Lana had suddenly realized that the mental image in her head of Patti being super serious was actually true. Yet, Patti was wearing a Ghostkerscarf, which seemed to greatly contrast her personality; this made Lana wonder.
"You're serious about trying to follow your ancestry, huh? Well... it is good to see your determination, at least."
Patti knew something Lana did not: that Lana was not actually a Lutari, but, rather, her owner had transformed her into one by a Morphing Potion almost immediately after her creation. Patti, as well as the rest of Lana's siblings, have kept that a secret from her in order to avoid destroying her motivation.

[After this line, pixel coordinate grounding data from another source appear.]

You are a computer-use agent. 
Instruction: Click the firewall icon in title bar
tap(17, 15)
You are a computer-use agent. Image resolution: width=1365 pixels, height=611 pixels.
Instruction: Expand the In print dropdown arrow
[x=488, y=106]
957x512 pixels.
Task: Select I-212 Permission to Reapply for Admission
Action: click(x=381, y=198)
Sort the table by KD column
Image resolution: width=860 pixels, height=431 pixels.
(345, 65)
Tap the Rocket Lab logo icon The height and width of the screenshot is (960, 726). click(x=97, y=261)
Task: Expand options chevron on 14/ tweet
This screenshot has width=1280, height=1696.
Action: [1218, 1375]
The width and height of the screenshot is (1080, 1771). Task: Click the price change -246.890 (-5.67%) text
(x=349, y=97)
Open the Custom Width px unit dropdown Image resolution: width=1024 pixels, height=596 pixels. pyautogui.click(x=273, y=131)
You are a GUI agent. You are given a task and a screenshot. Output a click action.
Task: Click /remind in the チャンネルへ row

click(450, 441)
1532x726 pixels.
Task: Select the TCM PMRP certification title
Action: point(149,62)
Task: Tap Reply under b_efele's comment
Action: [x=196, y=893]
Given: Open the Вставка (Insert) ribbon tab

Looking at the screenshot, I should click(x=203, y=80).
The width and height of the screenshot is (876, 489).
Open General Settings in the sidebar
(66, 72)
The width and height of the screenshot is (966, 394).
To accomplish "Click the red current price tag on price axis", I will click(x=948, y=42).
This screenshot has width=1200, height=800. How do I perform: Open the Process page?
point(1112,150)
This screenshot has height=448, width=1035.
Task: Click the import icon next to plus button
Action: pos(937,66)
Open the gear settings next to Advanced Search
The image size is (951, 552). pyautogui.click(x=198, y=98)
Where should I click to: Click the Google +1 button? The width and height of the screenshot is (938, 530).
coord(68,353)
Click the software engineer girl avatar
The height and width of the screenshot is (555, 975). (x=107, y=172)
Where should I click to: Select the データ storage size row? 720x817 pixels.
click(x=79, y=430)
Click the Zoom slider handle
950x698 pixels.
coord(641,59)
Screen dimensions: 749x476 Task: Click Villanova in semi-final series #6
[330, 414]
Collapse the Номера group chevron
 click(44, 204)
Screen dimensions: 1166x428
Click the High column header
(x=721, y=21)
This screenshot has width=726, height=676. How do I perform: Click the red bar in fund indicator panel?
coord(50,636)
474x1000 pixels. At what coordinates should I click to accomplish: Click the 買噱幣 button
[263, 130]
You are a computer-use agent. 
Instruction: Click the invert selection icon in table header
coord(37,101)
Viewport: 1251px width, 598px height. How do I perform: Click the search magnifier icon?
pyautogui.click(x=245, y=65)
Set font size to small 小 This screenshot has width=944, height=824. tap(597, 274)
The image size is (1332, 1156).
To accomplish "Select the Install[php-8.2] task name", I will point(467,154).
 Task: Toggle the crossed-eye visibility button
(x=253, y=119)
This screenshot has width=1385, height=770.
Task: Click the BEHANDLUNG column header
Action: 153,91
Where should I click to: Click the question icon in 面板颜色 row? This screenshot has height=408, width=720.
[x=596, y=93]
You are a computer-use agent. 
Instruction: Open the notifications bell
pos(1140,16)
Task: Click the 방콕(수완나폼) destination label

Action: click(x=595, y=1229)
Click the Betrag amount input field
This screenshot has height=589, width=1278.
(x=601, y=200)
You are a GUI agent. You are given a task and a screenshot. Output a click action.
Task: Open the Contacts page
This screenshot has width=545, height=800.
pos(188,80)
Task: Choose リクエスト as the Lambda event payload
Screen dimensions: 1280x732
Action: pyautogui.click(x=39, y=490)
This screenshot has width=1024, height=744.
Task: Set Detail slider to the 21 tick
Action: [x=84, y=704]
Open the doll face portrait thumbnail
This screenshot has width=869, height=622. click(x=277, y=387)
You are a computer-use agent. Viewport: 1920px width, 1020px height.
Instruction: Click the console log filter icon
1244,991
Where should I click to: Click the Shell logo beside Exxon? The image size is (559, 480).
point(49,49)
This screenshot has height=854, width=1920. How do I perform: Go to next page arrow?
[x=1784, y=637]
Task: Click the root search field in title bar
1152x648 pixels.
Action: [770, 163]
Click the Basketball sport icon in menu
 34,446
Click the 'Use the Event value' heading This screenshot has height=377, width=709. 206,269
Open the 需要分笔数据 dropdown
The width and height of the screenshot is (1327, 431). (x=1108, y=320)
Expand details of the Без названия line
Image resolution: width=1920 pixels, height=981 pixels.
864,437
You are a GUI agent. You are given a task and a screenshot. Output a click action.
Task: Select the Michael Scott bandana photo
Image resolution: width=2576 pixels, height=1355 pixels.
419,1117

Lana had regardless lost her enthusiasm about talking to Patti. She just laid down in the shade of the palm tree while eating some of the provided omelets and jellies; meanwhile, the Jubjub was still in hiding in the tree. Lana glanced up again, and Patti had vanished; most likely, she felt no reason to continue chatting either and was returning back to the mainland. Soon enough, the boat came to pick up Lana and the Jubjub, and Lana decided that it would probably be better that she spend some time at home before continuing her scientific pursuits. Her family's home was in Shenkuu, which was a place she rather disliked due to its distance from the ocean. Yet, it had a certain beauty to it, and her owner, Thal the Zafara, Nan the Xweetok, and Art welcomed her back lovingly. Perhaps the simple pleasures of home life were better for her. Yet, she knew that her last trip would not be her last time being the Surveyor of the Storm.
By the way, Ron's ship made it safely to their destination, in case anyone was wondering about that. They won their race, too; maybe Lana will be back to work sooner than she at first thought.